Confronting The Classics by Mary Beard (Profile, £9.99)
Confronting The Classics by Mary Beard (Profile, £9.99)
The reason we should learn Latin and Greek, Beard argues, is to read what is written in those languages. She cites the popularity of the worlds of Ancient Rome and Greece to us now (just count the films), and though her book largely follows the Simon Schama/David Starkey approach of character-led history, it is an appealing read.
Let's Explore Diabetes With Owls by David Sedaris (Little Brown, £8.99)
Sedaris makes the writing of personal stories - and, even more than that, the writing of personal, laugh-out-loud stories - look horrifyingly easy and has no doubt inspired a whole generation to think they can do it too. But there are deeper things in his tales - racism and homophobia and class difference - that are less easy to discuss.
The First World War by Hew Strachan (Simon and Schuster, £9.99)

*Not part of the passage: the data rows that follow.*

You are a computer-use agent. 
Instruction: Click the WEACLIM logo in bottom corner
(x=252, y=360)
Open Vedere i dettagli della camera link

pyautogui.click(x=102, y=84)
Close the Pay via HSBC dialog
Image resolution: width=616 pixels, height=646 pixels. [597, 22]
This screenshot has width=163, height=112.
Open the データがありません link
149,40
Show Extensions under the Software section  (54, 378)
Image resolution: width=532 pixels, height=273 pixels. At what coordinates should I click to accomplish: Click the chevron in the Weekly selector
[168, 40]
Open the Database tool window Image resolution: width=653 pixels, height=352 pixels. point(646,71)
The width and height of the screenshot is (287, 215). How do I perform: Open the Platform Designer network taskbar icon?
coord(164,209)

THIS controversial but magisterial history of the First World War is part of an increasing move to view that conflict not as the avoidable waste of young lives, but as necessary as the war that succeeded it 20 years after its end. Strachan also links its genesis, an act of terrorism, to 9/11 and the "war on terror".
All The Way by Marie Darrieussecq (Text Publishing, £8.99)
Darrieussecq has never been an easy writer to read, but this novel about young French girl Solange's sexual awakening is more accessible than her previous work, even if its more graphic sexual content is meant to disturb rather than titillate us, as she reminds us what a powerful force sex can be.